## [What is asked]
1/ In the poll report, list the sources of error other than sampling that are named.
2/ Quote the stretch of the poll report from "The poll shows" through "all boroughs agree.".

## [Excerpt to read]
###

The poll shows that New Yorkers are not happy with the way the mayor handled the outage (27% approve/53% disapprove), but Bloomberg still has a high overall job approval among residents (58% approve/29% disapprove) and registered voters (60% approve/28% disapprove).

The mayor's rankings are down a bit from June, but considering that this poll was conducted right after a crisis, New Yorkers did not believe he handled well, a 60% job approval among registered voters and 58% among all residents is considered quite good.

Meanwhile, 71% of respondents say the problem would have been dealt with faster if it had been in Manhattan. All groups and all boroughs agree.

Con Ed is seen as having purposefully hidden the truth about the extent of the outage by a majority of New Yorkers. Half the city (50%) believes Con Ed hid the truth, a third (33%) say Con Ed did not know about the extent of the outage, and 4% felt that it was a combination of the two. Of those who say Con Ed did not know, most think they could not have known (58% of the 33% = 19% of total city sample), while 28% say it was incompetence (9% of total city sample).

Even so, only 29% think Con Ed CEO Kevin Burke should resign his post, while 47% say he should stay on the job.

It should also be noted that this was a small summer weekend sample with a larger than usual margin of error.

—NY1 Pollster Mickey Blum


POLL DATA

6A. In general, do you approve or disapprove of the job Michael Bloomberg is doing as mayor?

Approve - 60%
Disapprove - 28%
Not Sure / Refused — 12%

7. Do you approve or disapprove of the way Mayor Bloomberg handled the power outage in Queens?

Approve - 27%
Disapprove - 53%
Not Sure / Refused — 20%

8. Do you think Con Ed and the city would have responded faster if the power outage had occurred Manhattan?

Yes - 71%
No - 17%
Not Sure / Refused — 12%

9. It took four days for Con Ed to announce that there were 25,000 customers without power in Northern Queens instead of the 2,500 originally announced. Con Ed said they released the real numbers as soon as they knew them.

I think that Con Ed purposefully hid the truth about what they knew — 50%

I think Con Ed did not know how widespread the problem was — 33%

I think it was a combination of the two - 4%

Not Sure / Refused — 14%

9A. Do you think Con Ed did not know how widespread the problem was...

Because Con Ed was incompetent - 28%

Because there was no way to know the extent of the problem - 58%

Not Sure / Refused — 14%

10. Do you think Con Ed CEO Kevin Burke should resign?

Yes, resign - 29%
No, don't resign - 47%
Not Sure / Refused — 24%


POLL METHODOLOGY

This telephone poll of a random sample of 506 New York State registered Democrats, plus an oversample of NYC residents (total NYC sample = 467 residents), was conducted for NY1 News by Blum & Weprin Associates, Inc., July 27-30, 2006. The mayoral job approval question was asked of 341 NYC residents July 28-30, 2006.

The sample was based on an RDD design which draws numbers from all existing telephone exchanges in New York State, giving all phone numbers, listed and unlisted, a proportionate chance of being included. Respondents were randomly selected in the household, then screened for party registration. Respondents had the option of being interviewed in Spanish. The overall sample results for adult residents were weighted demographically and geographically for NYS registered democrats for the NYS questions and for NYC residents for the NYC questions. The estimated average sample tolerance for data from the survey is +/- 4.4 % for the state sample, 6.*% for debate questions, 4.6% for the NYC sample, and 5.3% for the Mayoral approval question at the 95% confidence level. That is, the chances are about 19 out of 20 that if all households with telephones were surveyed with the same questionnaire, the results of the complete census would not be found to deviate from the poll findings by more than 4.4 percentage points for NYS Democrats and 4.6% for NYC residents. Sampling error for subgroups is higher. Differences among subgroups not noted above should not be used. Sampling is only one source of error. Other sources of error may include question wording, question order and interviewer effects.

###

## [Entries shown]
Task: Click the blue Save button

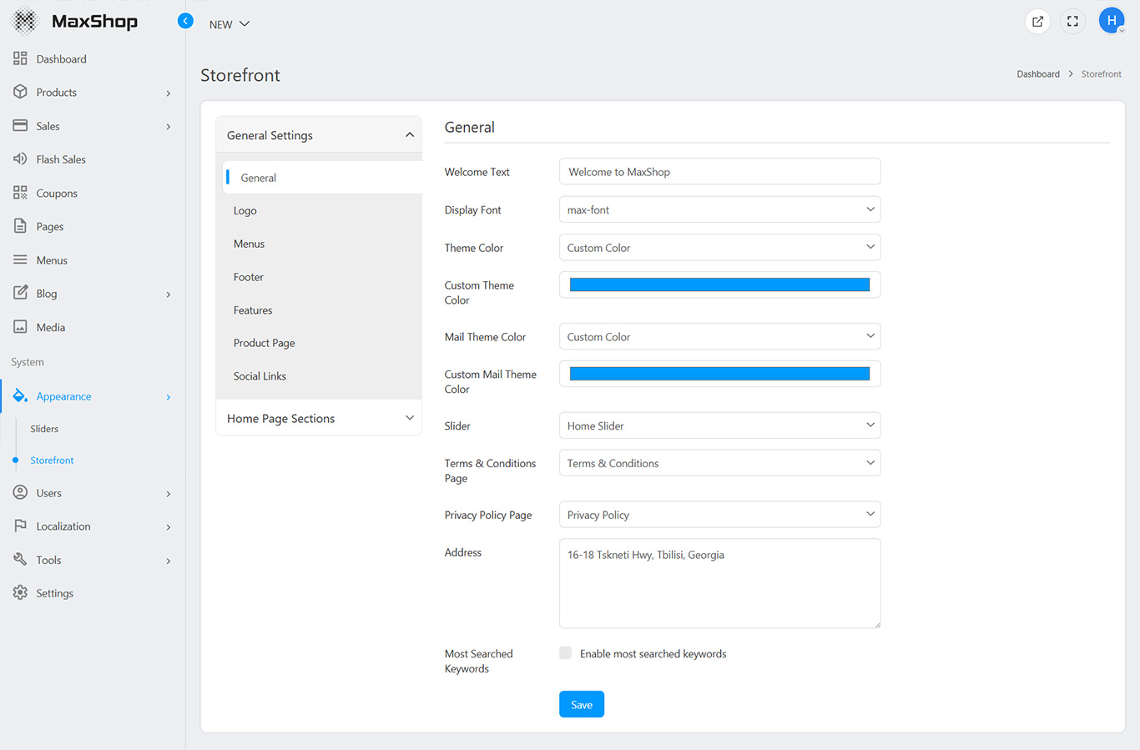Action: 581,705
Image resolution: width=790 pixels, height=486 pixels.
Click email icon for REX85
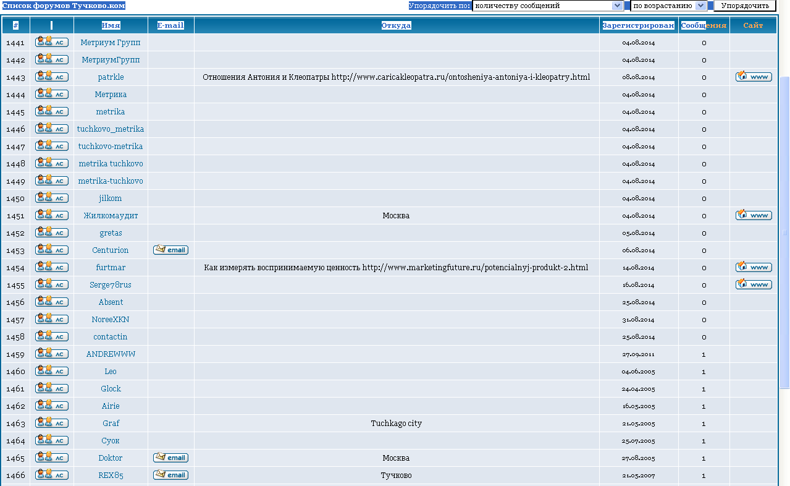point(171,474)
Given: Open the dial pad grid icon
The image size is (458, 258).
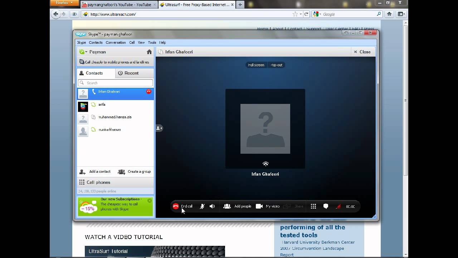Looking at the screenshot, I should tap(313, 206).

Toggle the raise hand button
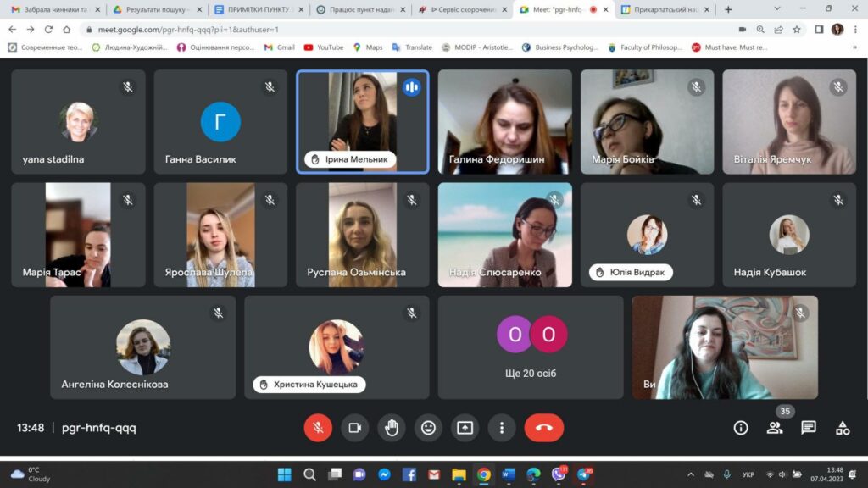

###

## [Response list]
1/
question wording
question order
interviewer effects

2/
The poll shows that New Yorkers are not happy with the way the mayor handled the outage (27% approve/53% disapprove), but Bloomberg still has a high overall job approval among residents (58% approve/29% disapprove) and registered voters (60% approve/28% disapprove).

The mayor's rankings are down a bit from June, but considering that this poll was conducted right after a crisis, New Yorkers did not believe he handled well, a 60% job approval among registered voters and 58% among all residents is considered quite good.

Meanwhile, 71% of respondents say the problem would have been dealt with faster if it had been in Manhattan. All groups and all boroughs agree.